Face à des préoccupations sanitaires croissantes, les autorités canadiennes ont annoncé hier une interdiction complète des importations de pistaches en provenance d’Iran suite à une épidémie généralisée de salmonelle ayant touché plus de 140 personnes à travers le pays. L’Agence canadienne d’inspection des aliments (ACIA) a mis en œuvre cette mesure d’urgence après avoir confirmé un lien direct entre les pistaches iraniennes contaminées et cette crise de santé publique qui s’aggrave rapidement.
“Ce n’est pas une décision que nous avons prise à la légère,” a déclaré la ministre de la Santé Anita Wong lors de la conférence de presse d’hier à Ottawa. “Mais lorsque la santé des Canadiens est en jeu, nous devons agir de manière décisive et complète pour protéger les consommateurs pendant que notre enquête se poursuit.”
L’épidémie, qui a débuté début septembre, a entraîné 27 hospitalisations dans six provinces, la majorité des cas étant concentrés en Ontario et en Colombie-Britannique. L’analyse en laboratoire a confirmé la présence de Salmonella Enteritidis, une souche particulièrement virulente pouvant causer des symptômes gastro-intestinaux graves, surtout chez les populations vulnérables comme les enfants, les personnes âgées et celles ayant un système immunitaire affaibli.
Dr. Michael Patel, médecin hygiéniste en chef, a expliqué que la contamination s’est probablement produite pendant la transformation plutôt que lors de la culture. “Nos résultats préliminaires suggèrent qu’une manipulation inadéquate durant la phase post-récolte a introduit la contamination bactérienne,” a-t-il affirmé. “C’est particulièrement préoccupant car la faible teneur en humidité des pistaches inhibe normalement la croissance bactérienne.”
L’interdiction d’importation représente une perturbation importante pour le marché canadien des fruits à coque. L’Iran représente environ 30% des importations canadiennes de pistaches, évaluées à 42 millions de dollars par an selon les données commerciales du Canada.
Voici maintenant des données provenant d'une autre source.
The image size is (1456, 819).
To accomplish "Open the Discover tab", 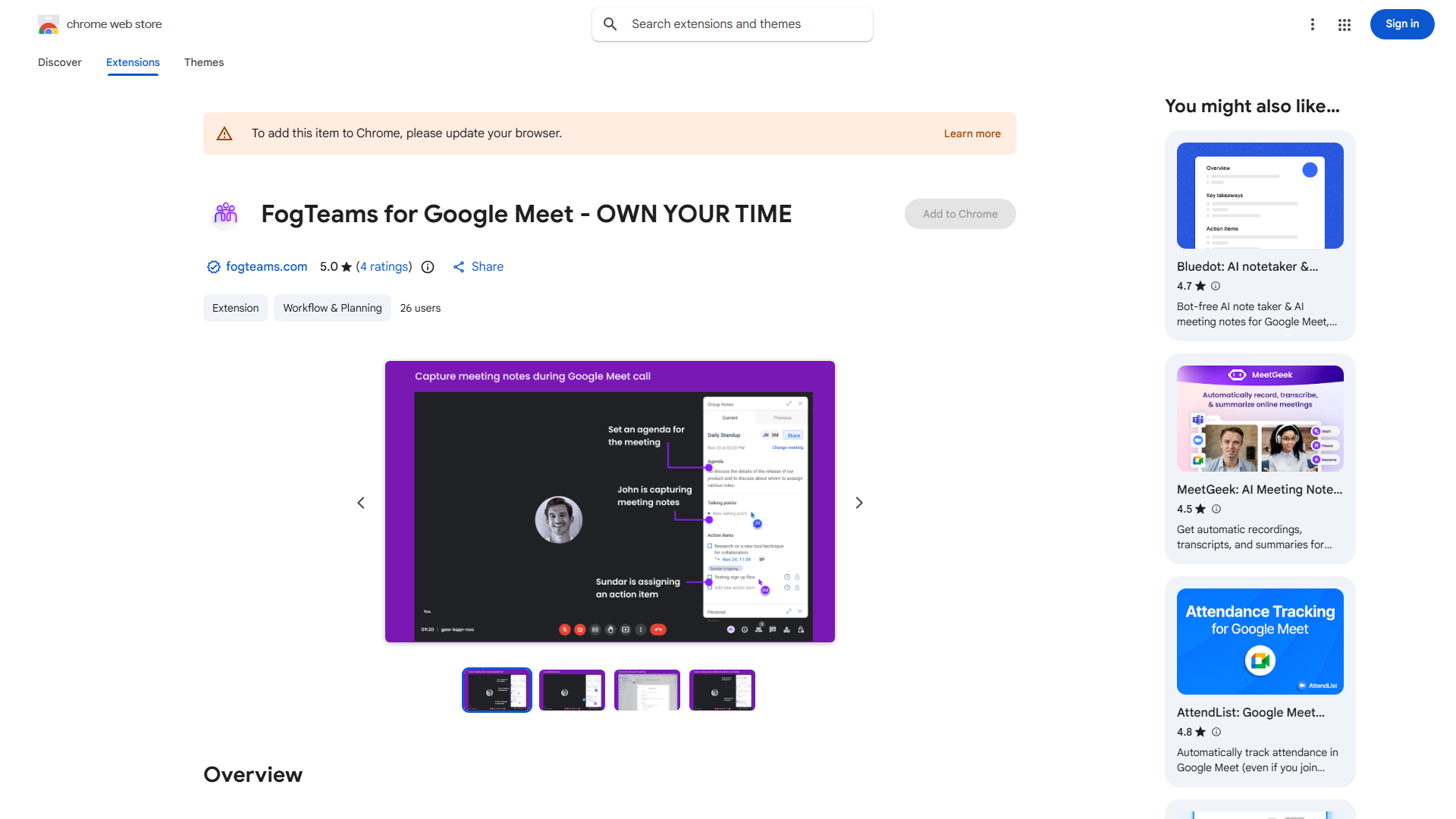I will point(60,62).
Les grands détaillants, dont Loblaws, Metro et Sobeys, ont déjà lancé des rappels volontaires des produits potentiellement touchés, tandis que l’ACIA a publié une liste complète des articles rappelés sur son site officiel.
Les experts de l’industrie prévoient que l’interdiction créera des défis d’approvisionnement temporaires et de potentielles hausses de prix alors que les importateurs se tournent vers d’autres sources comme les États-Unis et la Turquie. “Nous nous attendons à une augmentation des prix de 15 à 20% à court terme pendant que les chaînes d’approvisionnement s’ajustent,” a noté Samantha Chen, analyste de l’industrie alimentaire au Groupe financier de Toronto. “Toutefois, les consommateurs devraient voir une stabilisation d’ici début 2026, les fournisseurs alternatifs augmentant leur production pour répondre à la demande.”
L’interdiction a également suscité des tensions diplomatiques, le ministère du commerce iranien ayant publié une déclaration qualifiant l’action canadienne de “disproportionnée et potentiellement motivée par des considérations politiques.” Les responsables iraniens maintiennent que leurs exportations de pistaches respectent les normes internationales de sécurité alimentaire et ont demandé l’accès aux résultats des analyses de laboratoire canadiennes.
Pour les consommateurs, les responsables de la santé recommandent de vérifier leurs produits de garde-manger par rapport à la liste de rappel de l’ACIA et de jeter tout produit potentiellement contaminé. Les symptômes d’une infection à la salmonelle comprennent de la fièvre, des crampes abdominales, de la diarrhée et des vomissements, apparaissant généralement 12 à 72 heures après la consommation et pouvant durer jusqu’à une semaine.
Ce n’est pas la première fois que le Canada restreint les pistaches iraniennes. Une interdiction similaire avait été mise en œuvre en 1997 en raison de préoccupations liées aux aflatoxines, bien que cette restriction ait été finalement levée en 2017 après la mise en place de mesures de contrôle de qualité améliorées.
Alors que le système de sécurité alimentaire du Canada fait face à ce nouveau défi, une question plus large se pose : nos chaînes d’approvisionnement alimentaire de plus en plus mondiales devraient-elles s’accompagner de mécanismes de surveillance internationale plus robustes pour prévenir de telles épidémies avant qu’elles ne franchissent les frontières? La réponse pourrait déterminer non seulement l’avenir de nos systèmes de sécurité alimentaire, mais aussi la structure même du commerce agricole international.